CFA was given a unique opportunity to learn from Victor Steffensen, Cape York Traditional Fire Knowledge practitioner and influential Aboriginal burning expert.
“It was too good an opportunity to miss, given CFA is committed to learning more about traditional burning practice and knowledge and in supporting Traditional Owners to bring fire back on Country,” said Alen Slijepcevic, CFA Deputy Chief Officer.
“CFA, along with other fire services across Australia now recognise the immense knowledge and wisdom of Aboriginal burning practice.”
Victor, a nationally renowned traditional burning expert, works across Australia helping local Aboriginal communities re-learn traditional fire management and how to use fire to heal country. In Victoria, past government policies and practices took Aboriginal people from their traditional lands and moved them onto missions and reserves, causing the near extinction of traditional burning practices in the state.
Attendees heard from Victor about the practice of traditional burning, its importance and how it could be put to wider use. Importantly, he showed how, even in high humidity and freezing temperatures, a native grass could catch fire and burn.
“The bush will tell you when it is ready to burn,” he said.
Aboriginal people from Taungurung, Wiradjuri, and Yorta Yorta traditional owner groups attended along with the Wocka Walla work crew (the Goulburn Broken Catchment Management Authority work crew - made up of Yorta Yorta men).

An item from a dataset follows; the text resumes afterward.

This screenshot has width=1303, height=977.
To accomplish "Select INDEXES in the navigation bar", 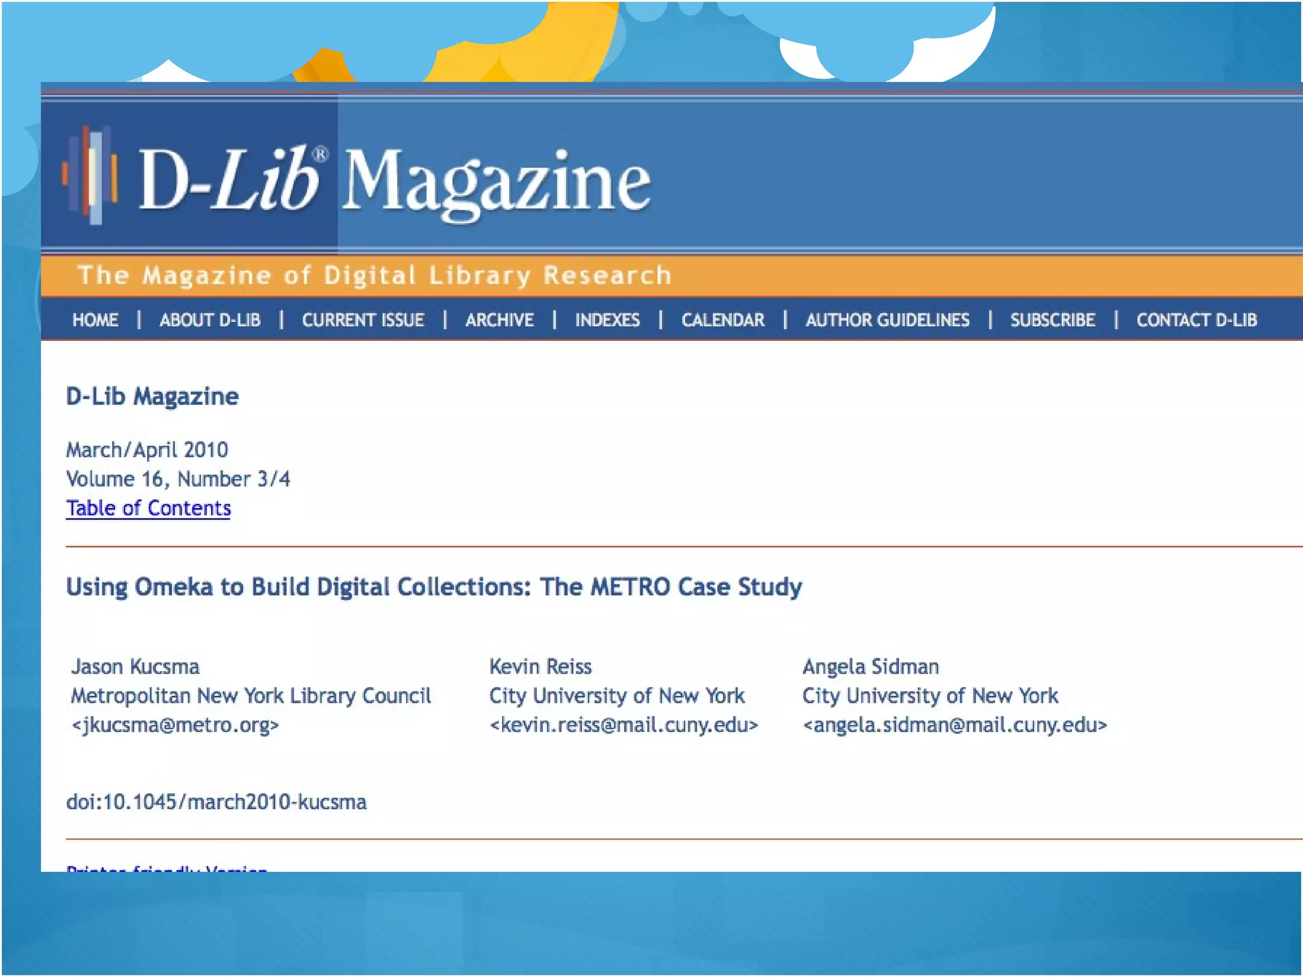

Phil Hawkey, the CFA Vegetation Management Officer has been to Cape York and to other workshops with Victor, but said he was still learning.
Among the things he learned at Merrijig were that, “White smoke is good, means the fire is cool. White ash is bad, means the fire has been too hot. Black smoke is bad, too hot. Black ash is good, results from a cool burn. I knew the smoke colours and how they related to intensity but I had never had it related to ash. And really there is so much that CFA can learn from this and can use to assist our planned burning techniques.”
Deputy Chief Officer Slijepcevic said there was mutual benefit to be gained from the adoption of traditional burning practices.
“We do need to make sure we work together with Aboriginal Traditional Owners in a respectful and genuine way, as this is their cultural practice, not ours. If we do this right I think we will see a lot of benefits for the broader community, for Traditional Owners and for CFA” said Alen Slijepcevic.
Local Taungurung Aboriginal man, Shane Monk welcomed CFA’s support, as without it, Victor’s session may not have been possible. It was also important he said, for CFA to be able to support traditional burning on private land as there is currently no Victorian legislation that allows traditional owners to carry out cultural burns.
Jonathan Hayman, whose Gobur property hosted one of the workshops said of the day; “It was most informative and enjoyable, albeit in trying weather conditions. Victor’s talk was most illuminating and really gave us all so much to think about on the concept of burning. It’s great to see the CFA’s involvement in cutting edge discussions on fire management.”
Robyn Rattray-Wood, a community member from Merton said; “I thought the Burning day at Gobur was great - really informative and interesting to hear the indigenous perspective and practice.”
CFA would also like to thank the property owners both in Gobur and Merrijig and the Mountain Cattleman’s Association for providing lunch in Merrijig.